Quando as perícias médicas do INSS, responsáveis por mais de 50% da judicialização contra o órgão, são indeferidas na via administrativa, na maioria dos casos vão parar na esfera judicial para que possa ser reavaliada a existência ou não da incapacidade para o trabalho. Para isso o juiz determina que nova perícia realizada por perito de confiança do juízo.
A maior parte das ações reconhecem o direito e ordenam ao INSS a concessão do benefício. A lei que garante o pagamento para os médicos peritos federais venceu em setembro de 2021, e não há recursos para manter o pagamento pelo Poder Judiciário.
Limbo jurídico
Segundo o IBDP, entre as consequências da demora na realização das perícias estão os casos de limbo jurídico previdenciário/trabalhista, que é o período em que o segurado fica sem receber do INSS, pois entende que não há incapacidade para o trabalho; e do empregador, que, diante de um relatório médico que atesta pela continuidade da incapacidade, não permite que o empregado retorne ao trabalho, sob pena de responder judicialmente em caso de acidente ou danos ao trabalhador no interior da empresa.
A ação judicial, segundo o IBDP, tem como objetivo discutir se há ou não condições do retorno deste segurado ao trabalho. Quanto mais demorar a perícia, mas aflito fica o segurado, pois neste momento, está sem qualquer renda ou benefício.
De acordo com dados do INSS, recebidos pelo IBDP, há 597 mil pessoas que aguardam perícia médica no Brasil. Desse total, boa parte ingressará com ações na Justiça, avalia o instituto.
Adriane comenta ainda que hoje as perícias médicas federais judiciais tem sido a única saída, quando os segurados não conseguem o atendimento ou o deferimento do benefício pela via administrativa.

Como resolver: Copie do trecho sobre as perícias médicas do INSS a parte que começa nas palavras "Adriane comenta ainda" e para depois de "pela via administrativa.". As linhas não têm nenhum papel nisto.

Linhas extraídas:
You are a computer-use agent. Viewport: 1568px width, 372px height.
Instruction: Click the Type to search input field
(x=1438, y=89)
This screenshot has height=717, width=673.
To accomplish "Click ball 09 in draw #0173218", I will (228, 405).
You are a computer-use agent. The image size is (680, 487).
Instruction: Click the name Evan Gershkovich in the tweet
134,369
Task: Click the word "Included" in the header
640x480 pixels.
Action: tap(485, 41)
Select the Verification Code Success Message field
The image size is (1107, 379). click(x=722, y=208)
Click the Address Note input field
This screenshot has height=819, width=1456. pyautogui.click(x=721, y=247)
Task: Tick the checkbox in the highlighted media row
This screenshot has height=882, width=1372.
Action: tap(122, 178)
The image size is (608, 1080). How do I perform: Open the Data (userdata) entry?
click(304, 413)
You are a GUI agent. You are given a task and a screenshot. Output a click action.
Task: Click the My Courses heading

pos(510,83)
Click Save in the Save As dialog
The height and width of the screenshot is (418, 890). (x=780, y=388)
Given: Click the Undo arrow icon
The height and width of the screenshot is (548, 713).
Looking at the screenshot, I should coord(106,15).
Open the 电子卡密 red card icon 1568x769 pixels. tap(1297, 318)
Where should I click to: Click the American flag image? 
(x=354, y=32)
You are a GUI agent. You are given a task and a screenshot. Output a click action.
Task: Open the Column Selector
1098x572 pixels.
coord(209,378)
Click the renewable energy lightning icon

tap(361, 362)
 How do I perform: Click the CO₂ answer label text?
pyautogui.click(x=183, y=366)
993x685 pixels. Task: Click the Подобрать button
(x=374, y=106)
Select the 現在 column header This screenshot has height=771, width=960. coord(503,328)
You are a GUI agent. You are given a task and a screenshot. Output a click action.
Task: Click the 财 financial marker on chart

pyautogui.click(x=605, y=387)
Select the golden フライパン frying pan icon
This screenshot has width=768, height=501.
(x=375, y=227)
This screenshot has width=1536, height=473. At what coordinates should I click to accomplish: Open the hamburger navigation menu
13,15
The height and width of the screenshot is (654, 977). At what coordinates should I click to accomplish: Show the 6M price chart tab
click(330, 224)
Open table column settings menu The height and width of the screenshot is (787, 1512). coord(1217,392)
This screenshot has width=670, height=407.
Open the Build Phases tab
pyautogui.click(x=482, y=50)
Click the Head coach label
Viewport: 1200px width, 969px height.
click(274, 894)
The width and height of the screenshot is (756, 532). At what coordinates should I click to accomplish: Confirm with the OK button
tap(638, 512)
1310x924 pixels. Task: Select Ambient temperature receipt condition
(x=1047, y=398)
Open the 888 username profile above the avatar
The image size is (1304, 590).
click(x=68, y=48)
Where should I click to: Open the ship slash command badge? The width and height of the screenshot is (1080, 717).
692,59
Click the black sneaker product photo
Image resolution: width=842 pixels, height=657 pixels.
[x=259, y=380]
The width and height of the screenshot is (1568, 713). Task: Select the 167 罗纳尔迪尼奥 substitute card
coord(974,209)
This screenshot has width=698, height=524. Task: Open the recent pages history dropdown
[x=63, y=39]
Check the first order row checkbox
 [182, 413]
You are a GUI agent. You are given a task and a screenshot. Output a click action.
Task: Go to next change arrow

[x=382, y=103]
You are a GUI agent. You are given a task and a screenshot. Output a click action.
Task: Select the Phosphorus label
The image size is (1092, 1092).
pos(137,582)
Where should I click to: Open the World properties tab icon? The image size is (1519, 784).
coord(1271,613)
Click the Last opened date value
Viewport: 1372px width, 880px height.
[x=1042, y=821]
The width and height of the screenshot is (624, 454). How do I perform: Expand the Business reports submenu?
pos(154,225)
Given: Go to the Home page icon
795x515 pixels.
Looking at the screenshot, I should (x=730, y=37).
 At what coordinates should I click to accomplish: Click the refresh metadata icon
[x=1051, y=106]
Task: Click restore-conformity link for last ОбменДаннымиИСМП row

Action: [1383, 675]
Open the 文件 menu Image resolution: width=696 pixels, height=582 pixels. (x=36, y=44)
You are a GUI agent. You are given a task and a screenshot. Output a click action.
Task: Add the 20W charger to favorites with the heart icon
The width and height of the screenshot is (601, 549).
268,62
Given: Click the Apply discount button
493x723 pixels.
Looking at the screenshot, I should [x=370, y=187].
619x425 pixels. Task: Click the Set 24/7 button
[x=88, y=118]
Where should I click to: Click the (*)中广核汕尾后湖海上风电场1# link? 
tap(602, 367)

Resposta da tarefa:
Adriane comenta ainda que hoje as perícias médicas federais judiciais tem sido a única saída, quando os segurados não conseguem o atendimento ou o deferimento do benefício pela via administrativa.